Грохнула входная дверь подъезда. какой-то мужчина стал подниматься по лестнице, удивленно оглядываясь на Ерошина, разговаривающего с дверью.
– Огромное спасибо!
– крикнул Саня и, довольный, вышел на улицу.
Он повернул направо, повторяя путь девочек, указанный старухой, затем - за угол. Народ шел с работы. Напротив, через улицу, в булочной за стеклянными проемами люди толклись у прилавков. В проезде между домами стоял темно-зеленый оперативный "уазик", многозначительно подняв штырь антенны.
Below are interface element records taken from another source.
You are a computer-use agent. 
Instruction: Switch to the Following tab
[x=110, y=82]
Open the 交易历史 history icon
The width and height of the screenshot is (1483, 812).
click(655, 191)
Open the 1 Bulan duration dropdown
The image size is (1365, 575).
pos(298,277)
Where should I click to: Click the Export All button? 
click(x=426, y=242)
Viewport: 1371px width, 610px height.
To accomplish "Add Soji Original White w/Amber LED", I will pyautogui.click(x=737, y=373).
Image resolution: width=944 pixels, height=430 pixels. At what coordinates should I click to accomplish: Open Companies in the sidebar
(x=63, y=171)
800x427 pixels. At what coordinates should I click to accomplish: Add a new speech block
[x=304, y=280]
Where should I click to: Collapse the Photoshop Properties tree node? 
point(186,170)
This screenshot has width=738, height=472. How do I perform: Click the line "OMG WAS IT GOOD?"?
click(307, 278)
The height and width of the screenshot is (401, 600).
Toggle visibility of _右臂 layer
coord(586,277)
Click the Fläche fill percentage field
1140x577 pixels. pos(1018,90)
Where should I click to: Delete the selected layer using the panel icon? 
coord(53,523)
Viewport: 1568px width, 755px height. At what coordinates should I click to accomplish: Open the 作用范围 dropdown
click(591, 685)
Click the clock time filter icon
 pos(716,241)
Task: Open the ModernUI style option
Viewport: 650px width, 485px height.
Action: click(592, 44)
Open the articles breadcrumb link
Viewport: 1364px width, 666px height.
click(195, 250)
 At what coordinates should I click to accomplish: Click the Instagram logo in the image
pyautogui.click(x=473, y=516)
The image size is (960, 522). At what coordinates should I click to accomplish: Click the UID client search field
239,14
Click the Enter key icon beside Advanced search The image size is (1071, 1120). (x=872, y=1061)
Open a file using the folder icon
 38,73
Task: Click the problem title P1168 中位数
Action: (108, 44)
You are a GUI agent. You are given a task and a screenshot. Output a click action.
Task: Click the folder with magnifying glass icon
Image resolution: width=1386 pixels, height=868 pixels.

Ерошин перебежал улицу прямо перед носом быстро идущего транспорта, толкнул тяжкую дверь магазина.
Кассирша сидела боком к стеклянной стене и, в принципе, могла видеть, кто идет по улице. Правда, сейчас к ней двигалась довольно приличная очередь, и она вряд ли что наблюдала, кроме бумажек и монет в пластиковой "кормушке" у себя перед носом.
– Извиняюсь, граждане!
– ввинтился Ерошин в очередь.
– Семь секунд! Срочное дело!
Одной рукой он положил рядом с кассовым аппаратом фотографию девочек, в другой подержал раскрытое удостоверение.
– Вам эти девочки встречались?
– Да, заходят иногда за хлебом. А что случилось?
Кассирша подняла пухлое, как у младенца, лицо.
– Сегодня вы их видели?
– Саня не стал вступать в объяснения.
Женщина внимательно поглядела на Ерошина, словно ждала подсказки. Хлопнула коротенькими ресничками. На мгновение задумалась. Потом вздохнула, словно была не уверена в правильности ответа, и сказала, утвердительно кивнув:
– В обед. В два часа как раз закрыли дверь. Я немножко прибралась на кассе, тут они подбежали. Мне через стекло видно хорошо. Подбежали, сели в машину и уехали. С ними ещё собака была большая.
Очередь покупателей недовольно заворчала. Только самый ближние с любопытством тянули шеи, стараясь разглядеть, что происходит.
– Подробней, пожалуйста, - Саня раскрыл блокнот.
– Где стояла машина, какого цвета, марки?
– Тут перед магазином остановилась, а вскоре и девочки подбежали через улицу. Сели и сразу уехали. А машина белая, "жигули".
– Точно, "жигули"?
– переспросил Ерошин.
– Какой модели?
– "Жигули", точно, - подтвердила кассирша.
– А которые первой, которые шестой модели, я не отличаю. Обыкновенные такие "жигули".